What is significant to bear in mind here is not that the drill ship was sold for $24 million to defray a judgment-debt settlement of $19.5 million owed to the French corporate creditor, Societe Generale; neither does it regard the allegedly missing $3.5 million, being the remainder of the drill ship's sales proceeds. Rather, it is the fact that Mr. Tsikata had demonstrated gross incompetence by not having been able to put the drill ship to profitable use.
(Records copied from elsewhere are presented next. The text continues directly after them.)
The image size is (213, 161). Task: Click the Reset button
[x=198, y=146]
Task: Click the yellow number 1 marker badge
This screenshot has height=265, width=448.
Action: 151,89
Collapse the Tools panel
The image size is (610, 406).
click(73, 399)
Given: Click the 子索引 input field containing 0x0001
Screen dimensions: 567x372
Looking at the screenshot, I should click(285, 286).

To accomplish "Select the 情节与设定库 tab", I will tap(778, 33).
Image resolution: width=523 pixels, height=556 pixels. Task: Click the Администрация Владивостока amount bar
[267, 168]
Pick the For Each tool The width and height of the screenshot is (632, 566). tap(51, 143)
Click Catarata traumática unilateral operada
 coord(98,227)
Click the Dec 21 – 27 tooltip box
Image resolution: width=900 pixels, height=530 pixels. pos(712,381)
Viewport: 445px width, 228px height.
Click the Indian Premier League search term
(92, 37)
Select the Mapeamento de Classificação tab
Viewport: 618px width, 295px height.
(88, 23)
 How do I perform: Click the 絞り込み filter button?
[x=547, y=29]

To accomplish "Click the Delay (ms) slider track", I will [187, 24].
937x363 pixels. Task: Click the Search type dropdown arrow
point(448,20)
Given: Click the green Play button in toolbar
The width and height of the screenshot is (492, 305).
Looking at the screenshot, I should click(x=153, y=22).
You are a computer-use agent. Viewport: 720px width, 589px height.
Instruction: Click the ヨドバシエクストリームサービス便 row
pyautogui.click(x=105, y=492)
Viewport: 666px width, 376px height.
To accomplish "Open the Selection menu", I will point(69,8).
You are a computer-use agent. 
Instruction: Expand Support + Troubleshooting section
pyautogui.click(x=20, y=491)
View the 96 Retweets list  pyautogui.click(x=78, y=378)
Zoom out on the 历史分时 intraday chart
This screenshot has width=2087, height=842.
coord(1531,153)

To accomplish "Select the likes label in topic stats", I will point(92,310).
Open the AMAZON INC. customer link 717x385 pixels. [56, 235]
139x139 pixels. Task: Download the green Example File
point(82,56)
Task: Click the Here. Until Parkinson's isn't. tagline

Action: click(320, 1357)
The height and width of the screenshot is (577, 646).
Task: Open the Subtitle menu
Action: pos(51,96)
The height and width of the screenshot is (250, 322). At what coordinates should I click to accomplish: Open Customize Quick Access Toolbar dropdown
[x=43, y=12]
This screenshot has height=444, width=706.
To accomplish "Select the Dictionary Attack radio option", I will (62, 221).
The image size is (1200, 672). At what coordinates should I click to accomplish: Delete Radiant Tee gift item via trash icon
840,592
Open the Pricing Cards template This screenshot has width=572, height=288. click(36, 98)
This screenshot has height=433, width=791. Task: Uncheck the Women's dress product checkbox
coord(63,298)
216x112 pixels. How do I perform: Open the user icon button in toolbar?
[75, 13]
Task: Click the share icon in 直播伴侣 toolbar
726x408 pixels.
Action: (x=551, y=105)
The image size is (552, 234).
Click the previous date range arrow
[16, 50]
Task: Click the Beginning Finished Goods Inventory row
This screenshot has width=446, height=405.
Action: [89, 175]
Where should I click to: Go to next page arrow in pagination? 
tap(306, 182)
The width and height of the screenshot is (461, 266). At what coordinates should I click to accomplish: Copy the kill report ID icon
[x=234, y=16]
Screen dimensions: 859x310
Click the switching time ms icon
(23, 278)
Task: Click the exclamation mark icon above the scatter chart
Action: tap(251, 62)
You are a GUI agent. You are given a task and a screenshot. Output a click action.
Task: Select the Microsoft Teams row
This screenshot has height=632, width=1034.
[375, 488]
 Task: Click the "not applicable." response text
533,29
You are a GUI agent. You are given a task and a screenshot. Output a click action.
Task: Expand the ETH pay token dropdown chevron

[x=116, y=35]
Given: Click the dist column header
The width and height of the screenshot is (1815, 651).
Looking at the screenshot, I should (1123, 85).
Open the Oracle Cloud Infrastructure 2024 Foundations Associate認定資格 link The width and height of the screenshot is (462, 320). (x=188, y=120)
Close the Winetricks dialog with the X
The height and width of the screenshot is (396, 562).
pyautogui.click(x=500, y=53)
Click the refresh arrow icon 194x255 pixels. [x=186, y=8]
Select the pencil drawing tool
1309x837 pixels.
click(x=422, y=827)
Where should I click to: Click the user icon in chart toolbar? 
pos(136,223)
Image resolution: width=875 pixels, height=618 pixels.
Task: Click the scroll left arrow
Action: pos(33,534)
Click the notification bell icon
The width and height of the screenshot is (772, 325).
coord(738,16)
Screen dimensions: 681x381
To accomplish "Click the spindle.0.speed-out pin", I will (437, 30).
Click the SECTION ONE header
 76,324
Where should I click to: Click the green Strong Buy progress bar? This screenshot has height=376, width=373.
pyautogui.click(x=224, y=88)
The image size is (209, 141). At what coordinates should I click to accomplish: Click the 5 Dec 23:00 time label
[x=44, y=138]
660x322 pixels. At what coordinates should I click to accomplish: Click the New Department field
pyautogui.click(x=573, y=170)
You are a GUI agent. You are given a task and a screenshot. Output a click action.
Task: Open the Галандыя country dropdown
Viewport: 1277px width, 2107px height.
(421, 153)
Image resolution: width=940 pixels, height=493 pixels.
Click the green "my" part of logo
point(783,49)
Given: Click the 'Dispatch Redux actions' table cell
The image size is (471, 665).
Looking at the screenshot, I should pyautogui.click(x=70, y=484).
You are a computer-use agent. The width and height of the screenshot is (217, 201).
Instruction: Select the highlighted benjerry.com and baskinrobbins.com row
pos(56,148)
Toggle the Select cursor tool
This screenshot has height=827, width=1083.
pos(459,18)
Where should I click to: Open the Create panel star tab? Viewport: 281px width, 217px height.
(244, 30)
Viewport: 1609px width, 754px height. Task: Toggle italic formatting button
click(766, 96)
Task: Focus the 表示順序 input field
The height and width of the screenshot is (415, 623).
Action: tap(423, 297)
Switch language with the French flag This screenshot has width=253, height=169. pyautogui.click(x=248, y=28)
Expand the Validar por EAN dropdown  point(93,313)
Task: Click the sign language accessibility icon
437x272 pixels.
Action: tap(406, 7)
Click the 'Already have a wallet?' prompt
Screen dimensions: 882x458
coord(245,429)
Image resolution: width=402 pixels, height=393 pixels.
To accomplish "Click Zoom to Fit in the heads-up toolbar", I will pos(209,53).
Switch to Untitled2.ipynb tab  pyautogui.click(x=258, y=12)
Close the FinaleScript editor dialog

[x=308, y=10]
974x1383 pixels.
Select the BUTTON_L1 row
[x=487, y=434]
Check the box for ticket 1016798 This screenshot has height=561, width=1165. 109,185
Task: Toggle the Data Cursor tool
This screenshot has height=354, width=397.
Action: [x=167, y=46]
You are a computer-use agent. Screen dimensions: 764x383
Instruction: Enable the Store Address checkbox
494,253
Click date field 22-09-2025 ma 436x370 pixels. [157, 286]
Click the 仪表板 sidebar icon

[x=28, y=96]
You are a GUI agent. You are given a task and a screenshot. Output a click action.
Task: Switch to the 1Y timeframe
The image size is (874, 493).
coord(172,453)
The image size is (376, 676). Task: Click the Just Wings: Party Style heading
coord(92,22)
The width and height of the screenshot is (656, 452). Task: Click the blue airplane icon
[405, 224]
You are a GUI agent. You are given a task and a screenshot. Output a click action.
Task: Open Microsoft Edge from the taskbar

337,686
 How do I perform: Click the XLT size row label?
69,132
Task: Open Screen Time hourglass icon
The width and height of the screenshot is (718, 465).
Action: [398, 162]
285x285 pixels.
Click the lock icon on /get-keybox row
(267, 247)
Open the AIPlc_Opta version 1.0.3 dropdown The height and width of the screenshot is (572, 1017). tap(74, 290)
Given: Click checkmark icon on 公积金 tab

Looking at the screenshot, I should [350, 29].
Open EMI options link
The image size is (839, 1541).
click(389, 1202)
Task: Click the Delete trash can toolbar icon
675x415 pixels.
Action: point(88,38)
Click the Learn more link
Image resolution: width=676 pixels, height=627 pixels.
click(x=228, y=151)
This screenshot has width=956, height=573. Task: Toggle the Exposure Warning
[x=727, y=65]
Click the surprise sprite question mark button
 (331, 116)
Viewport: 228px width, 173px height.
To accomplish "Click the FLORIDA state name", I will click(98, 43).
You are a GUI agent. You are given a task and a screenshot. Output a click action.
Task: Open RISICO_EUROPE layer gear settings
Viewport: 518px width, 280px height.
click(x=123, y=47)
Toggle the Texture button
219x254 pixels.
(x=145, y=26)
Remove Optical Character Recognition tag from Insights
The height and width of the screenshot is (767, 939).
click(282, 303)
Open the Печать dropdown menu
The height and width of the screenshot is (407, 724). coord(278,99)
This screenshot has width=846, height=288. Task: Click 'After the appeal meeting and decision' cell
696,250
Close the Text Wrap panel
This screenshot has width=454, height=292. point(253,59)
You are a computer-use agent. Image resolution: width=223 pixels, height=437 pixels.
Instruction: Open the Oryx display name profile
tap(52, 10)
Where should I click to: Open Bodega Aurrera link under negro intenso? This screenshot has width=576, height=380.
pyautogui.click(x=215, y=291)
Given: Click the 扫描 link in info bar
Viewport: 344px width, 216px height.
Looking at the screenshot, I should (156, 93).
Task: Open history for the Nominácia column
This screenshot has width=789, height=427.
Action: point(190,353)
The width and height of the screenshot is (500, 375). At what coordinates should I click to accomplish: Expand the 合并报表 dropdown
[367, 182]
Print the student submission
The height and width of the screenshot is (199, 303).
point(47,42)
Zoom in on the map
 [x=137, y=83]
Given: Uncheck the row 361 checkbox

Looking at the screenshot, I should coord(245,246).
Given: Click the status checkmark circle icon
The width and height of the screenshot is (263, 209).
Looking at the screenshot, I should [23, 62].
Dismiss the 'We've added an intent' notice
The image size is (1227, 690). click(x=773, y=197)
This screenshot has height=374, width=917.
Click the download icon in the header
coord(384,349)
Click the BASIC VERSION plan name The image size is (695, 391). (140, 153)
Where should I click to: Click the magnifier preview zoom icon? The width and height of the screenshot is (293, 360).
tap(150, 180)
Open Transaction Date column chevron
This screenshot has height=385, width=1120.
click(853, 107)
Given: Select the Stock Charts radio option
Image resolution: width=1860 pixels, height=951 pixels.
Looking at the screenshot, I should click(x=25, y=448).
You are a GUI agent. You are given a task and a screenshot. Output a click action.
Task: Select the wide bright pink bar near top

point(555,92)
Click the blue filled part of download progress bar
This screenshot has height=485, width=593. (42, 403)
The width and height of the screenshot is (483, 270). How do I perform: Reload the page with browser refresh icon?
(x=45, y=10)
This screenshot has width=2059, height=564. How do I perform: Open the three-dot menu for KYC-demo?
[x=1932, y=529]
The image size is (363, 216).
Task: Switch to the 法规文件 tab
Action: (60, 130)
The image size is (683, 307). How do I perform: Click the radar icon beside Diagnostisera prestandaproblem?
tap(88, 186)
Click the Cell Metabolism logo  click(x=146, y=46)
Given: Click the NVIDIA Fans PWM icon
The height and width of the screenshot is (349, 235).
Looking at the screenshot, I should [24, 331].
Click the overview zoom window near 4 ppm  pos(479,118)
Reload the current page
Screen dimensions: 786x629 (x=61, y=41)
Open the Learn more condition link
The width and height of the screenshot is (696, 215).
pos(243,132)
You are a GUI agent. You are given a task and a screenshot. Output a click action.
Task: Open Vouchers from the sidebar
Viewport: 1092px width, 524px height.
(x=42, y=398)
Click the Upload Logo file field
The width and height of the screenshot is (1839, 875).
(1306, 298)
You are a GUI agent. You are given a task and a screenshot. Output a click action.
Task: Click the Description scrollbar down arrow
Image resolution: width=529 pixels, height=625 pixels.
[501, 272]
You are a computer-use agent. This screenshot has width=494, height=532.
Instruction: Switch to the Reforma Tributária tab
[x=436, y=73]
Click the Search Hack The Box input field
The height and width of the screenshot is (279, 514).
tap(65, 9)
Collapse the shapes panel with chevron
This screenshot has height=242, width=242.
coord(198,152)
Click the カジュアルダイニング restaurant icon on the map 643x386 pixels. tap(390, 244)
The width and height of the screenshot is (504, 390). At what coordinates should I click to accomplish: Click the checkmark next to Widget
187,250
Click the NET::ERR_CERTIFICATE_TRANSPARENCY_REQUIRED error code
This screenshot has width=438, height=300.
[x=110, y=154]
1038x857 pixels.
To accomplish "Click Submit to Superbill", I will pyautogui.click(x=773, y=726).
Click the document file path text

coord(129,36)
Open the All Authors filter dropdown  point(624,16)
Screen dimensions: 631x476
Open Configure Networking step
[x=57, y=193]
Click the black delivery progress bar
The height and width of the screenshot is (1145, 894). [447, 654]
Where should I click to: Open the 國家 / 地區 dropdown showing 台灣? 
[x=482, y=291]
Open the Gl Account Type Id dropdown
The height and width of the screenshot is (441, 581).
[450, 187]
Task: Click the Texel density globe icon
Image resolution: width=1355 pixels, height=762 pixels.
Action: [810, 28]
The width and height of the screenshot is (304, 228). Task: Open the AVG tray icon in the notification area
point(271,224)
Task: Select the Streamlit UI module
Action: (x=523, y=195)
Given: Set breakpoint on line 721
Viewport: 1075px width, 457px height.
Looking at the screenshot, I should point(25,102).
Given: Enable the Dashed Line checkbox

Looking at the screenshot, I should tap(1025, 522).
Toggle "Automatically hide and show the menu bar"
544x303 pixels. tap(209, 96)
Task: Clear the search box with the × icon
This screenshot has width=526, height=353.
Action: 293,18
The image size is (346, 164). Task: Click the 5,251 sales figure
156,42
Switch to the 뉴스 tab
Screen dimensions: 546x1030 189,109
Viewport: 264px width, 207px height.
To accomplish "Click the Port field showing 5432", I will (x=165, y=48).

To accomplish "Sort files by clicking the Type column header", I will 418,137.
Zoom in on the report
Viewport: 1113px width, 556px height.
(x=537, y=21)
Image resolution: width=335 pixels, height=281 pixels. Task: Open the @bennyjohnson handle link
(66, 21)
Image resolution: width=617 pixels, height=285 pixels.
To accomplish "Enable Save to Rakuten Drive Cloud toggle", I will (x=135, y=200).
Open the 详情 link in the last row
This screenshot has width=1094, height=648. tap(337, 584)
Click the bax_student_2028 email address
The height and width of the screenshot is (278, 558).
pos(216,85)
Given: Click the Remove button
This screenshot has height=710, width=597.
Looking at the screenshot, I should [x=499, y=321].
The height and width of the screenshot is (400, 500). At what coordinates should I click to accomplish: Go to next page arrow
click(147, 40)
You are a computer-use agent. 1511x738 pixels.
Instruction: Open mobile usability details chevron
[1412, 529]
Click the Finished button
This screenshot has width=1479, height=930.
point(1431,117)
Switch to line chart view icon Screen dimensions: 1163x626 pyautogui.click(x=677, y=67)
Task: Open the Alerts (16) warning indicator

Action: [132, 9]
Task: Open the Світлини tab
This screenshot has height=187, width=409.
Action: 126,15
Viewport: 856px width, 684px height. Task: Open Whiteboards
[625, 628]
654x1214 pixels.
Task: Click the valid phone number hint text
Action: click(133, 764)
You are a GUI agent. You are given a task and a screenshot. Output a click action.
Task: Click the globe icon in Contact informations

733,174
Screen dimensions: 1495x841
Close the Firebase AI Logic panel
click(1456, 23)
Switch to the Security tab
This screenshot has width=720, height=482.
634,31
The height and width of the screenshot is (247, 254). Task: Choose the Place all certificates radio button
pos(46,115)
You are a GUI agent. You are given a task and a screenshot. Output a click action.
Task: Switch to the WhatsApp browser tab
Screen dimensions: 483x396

The latter state of affairs clearly appears to have been the motivating factor compelling the Kufuor government's sale of this virtual white elephant, especially when the then newly elected administration was also faced with such ill-conceived mountain of a legally binding contractual debt racked up by a predecessor that it could not cavalierly ignore.



Needless to say, Ghanaians have the editor-publisher of the New Crusading Guide to thank for doing the necessary diligent legwork required of a journalist worthy of such description. Now, we all know from incontrovertible minutes acquired by Mr. Kweku Baako from the archives of the GNPC, that the self-righteous Mr. Tsatsu Tsikata actually collaborated, and may well have connived, with Societe Generale to scam Ghanaians to the whopping tune of $40 million. That the convicted mastermind behind the Rawlings death squad through much of the 1980s would muster such a curious chutzpah as to claim that debts owed Societe Generale could have been settled for a relatively smaller sum of $12 million, instead of 19.5 million, is what makes this certified thief and pathological criminal all the more peevish.





But that Mr. Tsikata would also muster the temerity and impudence to call former President John Agyekum-Kufuor "a debt collector for Societe Generale," after having evidently colluded with the French corporate creditor to callously cream the Ghanaian taxpayer of a judgment debt of more than twice of what the Kufuor government settled for, is what makes the Vanguard Trokosi Nationalist all the more deserving of death by firing squad.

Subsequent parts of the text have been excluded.